Tak ingin terlalu lama menjadi korban cuek dua koas bucin, Kevin bersiap untuk beranjak. "Oke, sudah paham, kan, harus gimana?"
"Dok...."
"Ya?"
"Mohon bimbingannya, Dok. Nanti kalau ada pasien hecting boleh saya didampingi? Kalau tidak merepotkan, Dok, maaf."
Rasya takut-takut melihat ekspresi Kevin setelah mendengar permintaannya. Permintaan yang menurut Kevin mengada-ada. Kenapa harus dia yang mendampingi? Bukankah koas punya supervisor sendiri? Monik pun terlihat kaget dengan kata-kata Rasya. Mulut koas satu ini ternganga, geleng-geleng kepala sembari tetap menambahkan tulisan di catatan kecil yang ia bawa.

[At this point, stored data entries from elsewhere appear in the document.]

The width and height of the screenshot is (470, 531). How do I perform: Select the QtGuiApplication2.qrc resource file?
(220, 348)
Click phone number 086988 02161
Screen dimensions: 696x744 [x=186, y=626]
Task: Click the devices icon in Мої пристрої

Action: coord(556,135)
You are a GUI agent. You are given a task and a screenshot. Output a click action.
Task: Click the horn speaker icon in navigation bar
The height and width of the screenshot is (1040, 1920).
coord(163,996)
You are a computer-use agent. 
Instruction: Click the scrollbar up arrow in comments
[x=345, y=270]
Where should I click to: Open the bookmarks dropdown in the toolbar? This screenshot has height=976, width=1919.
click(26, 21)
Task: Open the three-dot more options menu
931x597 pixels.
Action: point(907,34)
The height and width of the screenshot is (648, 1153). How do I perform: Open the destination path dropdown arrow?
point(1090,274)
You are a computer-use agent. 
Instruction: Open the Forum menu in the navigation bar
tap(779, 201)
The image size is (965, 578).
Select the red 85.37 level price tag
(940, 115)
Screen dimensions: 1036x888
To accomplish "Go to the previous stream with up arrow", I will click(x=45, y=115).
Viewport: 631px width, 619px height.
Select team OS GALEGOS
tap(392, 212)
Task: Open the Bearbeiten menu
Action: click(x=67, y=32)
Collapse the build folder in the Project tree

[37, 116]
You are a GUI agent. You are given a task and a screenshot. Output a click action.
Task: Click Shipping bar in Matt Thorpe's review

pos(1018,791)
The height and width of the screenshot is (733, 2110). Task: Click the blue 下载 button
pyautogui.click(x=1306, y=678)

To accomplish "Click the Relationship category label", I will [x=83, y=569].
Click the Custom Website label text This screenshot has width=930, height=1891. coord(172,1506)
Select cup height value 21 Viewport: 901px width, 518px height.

Kevin menghela napas sekali lagi, lalu berpikir sejenak sebelum menjawab Rasya. "Satu minggu ini saya jaga di IGD, silakan kalau mau ikutin saya. Maaf, saya harus pergi."
Kevin bergegas keluar dari messko sebelum tertahan lagi. Samar ia masih bisa mendengar si koas mengucapkan terima kasih. Entah kenapa Kevin memiliki firasat kurang enak tentang Rasya.